___ Text excerpt ___
It could be a while before children are eligible to get the COVID-19 vaccine in Canada, according to experts.
Dr. Karina Top, a pediatric and infectious disease physician at IWK Health Cente in Halifax and vaccine researcher at the Canadian Centre for Vaccinology, says that despite children being in close contact in school settings, they’re lower on the vaccine priority list due to their transmission rates and less severe outcomes of the virus.
“Fortunately, COVID is generally or almost always a very mild disease in children,” Top told Global News.
“And young children (don’t) contribute to the spread of COVID as much as adults or older age groups. So for that reason, the focus has been on vaccinating the older populations and then working our way down in age groups to protect the most vulnerable.”
Top says a lot needs to happen before children become eligible.
“We would want to see some data in children that shows that the vaccine is safe and effective in children,” she said.
[ Sign up for our Health IQ newsletter for the latest coronavirus updates ]
“And we also need to make sure we vaccinate our higher-risk population, so some of our older adults in long-term care in the community, our essential workers and our adult population, before moving to children.”
Top said some parents may struggle with the idea of getting vaccinated before their kids.
“I think one thing for parents is their instinct is to protect their child first,” she said. “So it’s important for people to be reminded that this is a very mild disease in children, we’re seeing parents get much sicker than the children if it goes through the family and the parents have a much greater risk of contracting and getting infected and spreading it to their children.
“So when their turn (for the vaccine) comes up, they should know that they’ll protect their children by getting themselves vaccinated and hopefully we’ll be able to protect children directly later this year.”
The Pfizer vaccine is currently approved for ages 16 and older, while Moderna’s is approved for ages 18 and up. Both companies are working on clinical trials for children down to the age of 12. Pfizer confirmed to Global News that its COVID-19 vaccine trial for children ages 12 to 15 is now fully enrolled, with 2,259 participants.
___ Excerpted records ___
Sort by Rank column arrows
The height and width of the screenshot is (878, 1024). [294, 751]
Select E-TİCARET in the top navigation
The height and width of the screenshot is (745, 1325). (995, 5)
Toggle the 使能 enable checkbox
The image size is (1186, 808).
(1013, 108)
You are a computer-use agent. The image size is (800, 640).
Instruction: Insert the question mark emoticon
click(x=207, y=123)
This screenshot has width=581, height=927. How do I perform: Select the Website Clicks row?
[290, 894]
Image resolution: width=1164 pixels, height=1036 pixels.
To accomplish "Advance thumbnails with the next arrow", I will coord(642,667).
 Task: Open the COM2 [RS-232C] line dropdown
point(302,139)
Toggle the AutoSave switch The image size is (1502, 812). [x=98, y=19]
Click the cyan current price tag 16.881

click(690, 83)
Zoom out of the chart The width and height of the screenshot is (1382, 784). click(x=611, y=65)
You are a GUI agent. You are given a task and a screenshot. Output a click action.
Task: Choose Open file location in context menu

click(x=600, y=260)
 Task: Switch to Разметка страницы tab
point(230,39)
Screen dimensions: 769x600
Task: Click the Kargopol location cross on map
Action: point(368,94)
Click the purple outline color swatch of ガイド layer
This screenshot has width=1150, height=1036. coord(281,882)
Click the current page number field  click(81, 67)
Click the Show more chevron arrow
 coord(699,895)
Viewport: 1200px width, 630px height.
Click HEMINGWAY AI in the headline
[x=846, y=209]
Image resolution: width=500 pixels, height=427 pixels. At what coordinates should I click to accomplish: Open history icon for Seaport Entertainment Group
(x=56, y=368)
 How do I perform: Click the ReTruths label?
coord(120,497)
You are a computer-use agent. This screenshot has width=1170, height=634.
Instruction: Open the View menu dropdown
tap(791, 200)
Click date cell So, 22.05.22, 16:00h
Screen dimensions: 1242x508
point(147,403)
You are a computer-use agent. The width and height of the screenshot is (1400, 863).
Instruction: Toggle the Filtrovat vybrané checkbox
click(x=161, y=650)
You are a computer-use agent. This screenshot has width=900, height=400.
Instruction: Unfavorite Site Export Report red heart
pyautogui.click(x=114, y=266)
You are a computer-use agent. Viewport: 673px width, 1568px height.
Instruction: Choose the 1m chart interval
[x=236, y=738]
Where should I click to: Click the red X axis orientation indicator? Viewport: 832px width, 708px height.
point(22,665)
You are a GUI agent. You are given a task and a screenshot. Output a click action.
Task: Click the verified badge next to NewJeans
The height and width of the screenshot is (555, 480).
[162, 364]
___
**What this exercise asks**
(A) Write down the passage of the article on children and COVID-19 vaccines starting with "It could be" and going on through "of the virus.".
(B) In the article on children and COVID-19 vaccines, how many participants are enrolled in Pfizer's vaccine trial for children ages 12 to 15?
(C) Extend the article on children and COVID-19 vaccines beyond its final sentence.

**Responses by task**
(A)
It could be a while before children are eligible to get the COVID-19 vaccine in Canada, according to experts.
Dr. Karina Top, a pediatric and infectious disease physician at IWK Health Cente in Halifax and vaccine researcher at the Canadian Centre for Vaccinology, says that despite children being in close contact in school settings, they’re lower on the vaccine priority list due to their transmission rates and less severe outcomes of the virus.

(B) 2,259 participants.

(C)
“We’d have to have the science and the research done and then someone would have to look at it and evaluate it, and Health Canada would have to have a key role in ensuring it meets their standard for widespread use in children,” Children’s Hospital Research Institute of Manitoba CEO and scientific director Dr. Terry Klassen said.
Klassen is working on two studies on the coronavirus and children with the Pediatric Emergency Research Network, an international group of researchers who focus on children visiting emergency departments. The studies focus on risk factors for children with COVID-19 who visit the emergency department, and severe outcomes of COVID-19 in kids.
“As a pediatrician and child health advocate, I think it needs to be seriously considered,” he said. “Obviously you have to weigh the total risk, and it’s appropriate how (the vaccine rollout) is going now. But I always worry that kids are sometimes a therapeutic orphan, that we don’t study things in them.”
While the timelines aren’t set in stone, both researchers say they hope children will be eligible for the vaccine by mid-to-late 2021.
“The target is for 75 per cent of Canadians to be vaccinated by September,” Top said. “So I would assume I hope that children will be included in that and that some children will be able to be vaccinated by this summer or fall.”